**SET PROBLEM**
Could you copy out the records exactly, starting with the line containing "This screenshot has width=704, height=514." and continuing through the end of the records?

### DATA EXTRACT ###

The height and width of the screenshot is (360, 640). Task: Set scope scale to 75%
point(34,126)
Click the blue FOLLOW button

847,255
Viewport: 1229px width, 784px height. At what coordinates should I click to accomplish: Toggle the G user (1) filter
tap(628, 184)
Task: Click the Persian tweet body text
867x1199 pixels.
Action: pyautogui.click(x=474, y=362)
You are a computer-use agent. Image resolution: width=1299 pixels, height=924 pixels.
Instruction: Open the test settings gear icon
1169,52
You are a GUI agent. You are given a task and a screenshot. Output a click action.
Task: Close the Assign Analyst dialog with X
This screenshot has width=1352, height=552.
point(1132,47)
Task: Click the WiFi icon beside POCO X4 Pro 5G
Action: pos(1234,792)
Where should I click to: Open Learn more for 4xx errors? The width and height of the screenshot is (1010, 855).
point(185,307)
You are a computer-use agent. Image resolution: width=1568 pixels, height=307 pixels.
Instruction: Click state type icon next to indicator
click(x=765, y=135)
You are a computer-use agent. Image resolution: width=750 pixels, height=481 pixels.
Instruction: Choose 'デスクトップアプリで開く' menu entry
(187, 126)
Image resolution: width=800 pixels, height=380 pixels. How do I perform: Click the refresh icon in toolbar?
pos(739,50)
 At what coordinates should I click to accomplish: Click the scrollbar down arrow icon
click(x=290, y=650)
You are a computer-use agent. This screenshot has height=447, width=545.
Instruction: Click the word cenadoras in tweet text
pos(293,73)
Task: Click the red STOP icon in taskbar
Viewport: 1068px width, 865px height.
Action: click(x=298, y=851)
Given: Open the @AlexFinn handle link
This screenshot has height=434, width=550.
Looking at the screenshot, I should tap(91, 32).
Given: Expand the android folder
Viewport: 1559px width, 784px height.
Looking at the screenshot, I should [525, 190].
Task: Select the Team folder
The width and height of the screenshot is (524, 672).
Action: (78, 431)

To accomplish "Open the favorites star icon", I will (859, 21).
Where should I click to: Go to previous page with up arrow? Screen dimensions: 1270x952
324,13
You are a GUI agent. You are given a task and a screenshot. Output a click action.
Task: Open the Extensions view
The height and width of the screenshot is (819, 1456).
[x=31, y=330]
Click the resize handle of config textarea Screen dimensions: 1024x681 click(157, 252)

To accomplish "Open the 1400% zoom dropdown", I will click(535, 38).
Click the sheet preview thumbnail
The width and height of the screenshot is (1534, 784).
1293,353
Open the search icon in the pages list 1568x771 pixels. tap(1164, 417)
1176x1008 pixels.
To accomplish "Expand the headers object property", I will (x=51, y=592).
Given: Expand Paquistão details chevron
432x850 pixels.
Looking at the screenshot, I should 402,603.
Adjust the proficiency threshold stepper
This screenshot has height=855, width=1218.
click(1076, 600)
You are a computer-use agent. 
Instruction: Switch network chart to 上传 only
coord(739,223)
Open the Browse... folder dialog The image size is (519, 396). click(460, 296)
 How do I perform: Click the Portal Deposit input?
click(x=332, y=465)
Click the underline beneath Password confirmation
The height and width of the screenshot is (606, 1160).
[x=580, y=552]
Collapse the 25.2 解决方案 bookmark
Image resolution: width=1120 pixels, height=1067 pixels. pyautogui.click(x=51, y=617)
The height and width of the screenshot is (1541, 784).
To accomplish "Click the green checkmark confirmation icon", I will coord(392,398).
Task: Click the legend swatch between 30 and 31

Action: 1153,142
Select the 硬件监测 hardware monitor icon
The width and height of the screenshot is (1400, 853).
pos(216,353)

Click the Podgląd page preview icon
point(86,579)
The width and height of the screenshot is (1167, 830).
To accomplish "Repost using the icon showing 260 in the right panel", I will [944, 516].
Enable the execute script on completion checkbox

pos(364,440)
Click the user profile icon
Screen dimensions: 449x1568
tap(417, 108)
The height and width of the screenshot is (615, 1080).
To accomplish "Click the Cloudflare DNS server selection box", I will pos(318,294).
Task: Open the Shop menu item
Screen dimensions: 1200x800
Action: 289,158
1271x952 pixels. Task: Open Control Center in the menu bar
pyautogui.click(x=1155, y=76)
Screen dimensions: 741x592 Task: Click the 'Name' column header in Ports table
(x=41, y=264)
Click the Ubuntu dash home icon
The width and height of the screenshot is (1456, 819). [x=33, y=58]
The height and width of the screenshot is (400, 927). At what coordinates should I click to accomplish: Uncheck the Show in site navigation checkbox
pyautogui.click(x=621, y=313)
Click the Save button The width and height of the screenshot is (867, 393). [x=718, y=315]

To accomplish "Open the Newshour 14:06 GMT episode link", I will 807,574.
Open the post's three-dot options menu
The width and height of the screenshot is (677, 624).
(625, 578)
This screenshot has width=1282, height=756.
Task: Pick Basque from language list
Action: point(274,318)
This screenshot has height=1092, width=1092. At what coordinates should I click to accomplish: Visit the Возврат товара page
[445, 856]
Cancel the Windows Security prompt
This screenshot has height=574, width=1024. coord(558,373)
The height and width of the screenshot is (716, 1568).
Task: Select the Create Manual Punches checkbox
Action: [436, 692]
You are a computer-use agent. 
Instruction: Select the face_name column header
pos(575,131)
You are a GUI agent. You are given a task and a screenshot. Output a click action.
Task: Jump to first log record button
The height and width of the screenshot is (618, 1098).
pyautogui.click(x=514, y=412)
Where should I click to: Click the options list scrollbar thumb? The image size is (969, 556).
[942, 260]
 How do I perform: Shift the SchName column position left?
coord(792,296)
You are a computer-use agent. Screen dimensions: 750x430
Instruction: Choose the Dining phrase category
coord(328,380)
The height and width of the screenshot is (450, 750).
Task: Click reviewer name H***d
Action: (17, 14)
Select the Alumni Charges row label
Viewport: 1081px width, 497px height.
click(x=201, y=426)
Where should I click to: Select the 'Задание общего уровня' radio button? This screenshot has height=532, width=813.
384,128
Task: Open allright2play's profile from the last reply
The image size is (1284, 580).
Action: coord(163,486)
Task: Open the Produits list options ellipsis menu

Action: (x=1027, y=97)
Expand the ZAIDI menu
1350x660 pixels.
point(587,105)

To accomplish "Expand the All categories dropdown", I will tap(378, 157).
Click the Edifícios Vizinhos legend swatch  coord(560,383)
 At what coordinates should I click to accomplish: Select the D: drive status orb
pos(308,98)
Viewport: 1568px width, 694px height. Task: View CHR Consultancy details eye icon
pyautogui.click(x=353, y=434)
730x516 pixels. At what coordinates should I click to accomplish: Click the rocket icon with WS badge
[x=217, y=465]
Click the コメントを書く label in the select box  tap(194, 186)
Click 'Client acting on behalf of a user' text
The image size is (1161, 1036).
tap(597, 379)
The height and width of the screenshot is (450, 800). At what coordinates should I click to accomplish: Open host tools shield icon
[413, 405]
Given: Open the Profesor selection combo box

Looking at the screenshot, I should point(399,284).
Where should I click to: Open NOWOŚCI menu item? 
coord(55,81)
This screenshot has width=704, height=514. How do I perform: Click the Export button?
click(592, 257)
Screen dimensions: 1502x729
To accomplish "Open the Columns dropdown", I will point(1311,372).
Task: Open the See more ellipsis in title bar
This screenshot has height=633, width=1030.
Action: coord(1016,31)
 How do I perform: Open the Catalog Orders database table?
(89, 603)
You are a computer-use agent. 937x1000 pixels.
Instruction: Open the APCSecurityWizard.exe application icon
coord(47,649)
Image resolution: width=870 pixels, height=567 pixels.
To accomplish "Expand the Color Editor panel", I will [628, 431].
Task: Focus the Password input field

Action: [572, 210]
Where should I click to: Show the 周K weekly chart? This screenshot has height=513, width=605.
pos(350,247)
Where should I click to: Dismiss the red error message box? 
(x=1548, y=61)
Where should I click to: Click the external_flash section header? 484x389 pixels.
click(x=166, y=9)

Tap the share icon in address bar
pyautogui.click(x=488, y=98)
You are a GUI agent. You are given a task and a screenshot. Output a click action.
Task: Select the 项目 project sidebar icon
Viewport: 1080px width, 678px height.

###

**PROBLEM SOLUTION**
This screenshot has width=704, height=514. How do I perform: Click the Export button?
click(592, 257)
Screen dimensions: 1502x729
To accomplish "Open the Columns dropdown", I will point(1311,372).
Task: Open the See more ellipsis in title bar
This screenshot has height=633, width=1030.
Action: coord(1016,31)
 How do I perform: Open the Catalog Orders database table?
(89, 603)
You are a computer-use agent. 937x1000 pixels.
Instruction: Open the APCSecurityWizard.exe application icon
coord(47,649)
Image resolution: width=870 pixels, height=567 pixels.
To accomplish "Expand the Color Editor panel", I will [628, 431].
Task: Focus the Password input field

Action: [572, 210]
Where should I click to: Show the 周K weekly chart? This screenshot has height=513, width=605.
pos(350,247)
Where should I click to: Dismiss the red error message box? 
(x=1548, y=61)
Where should I click to: Click the external_flash section header? 484x389 pixels.
click(x=166, y=9)

Tap the share icon in address bar
pyautogui.click(x=488, y=98)
You are a GUI agent. You are given a task and a screenshot. Output a click action.
Task: Select the 项目 project sidebar icon
Viewport: 1080px width, 678px height.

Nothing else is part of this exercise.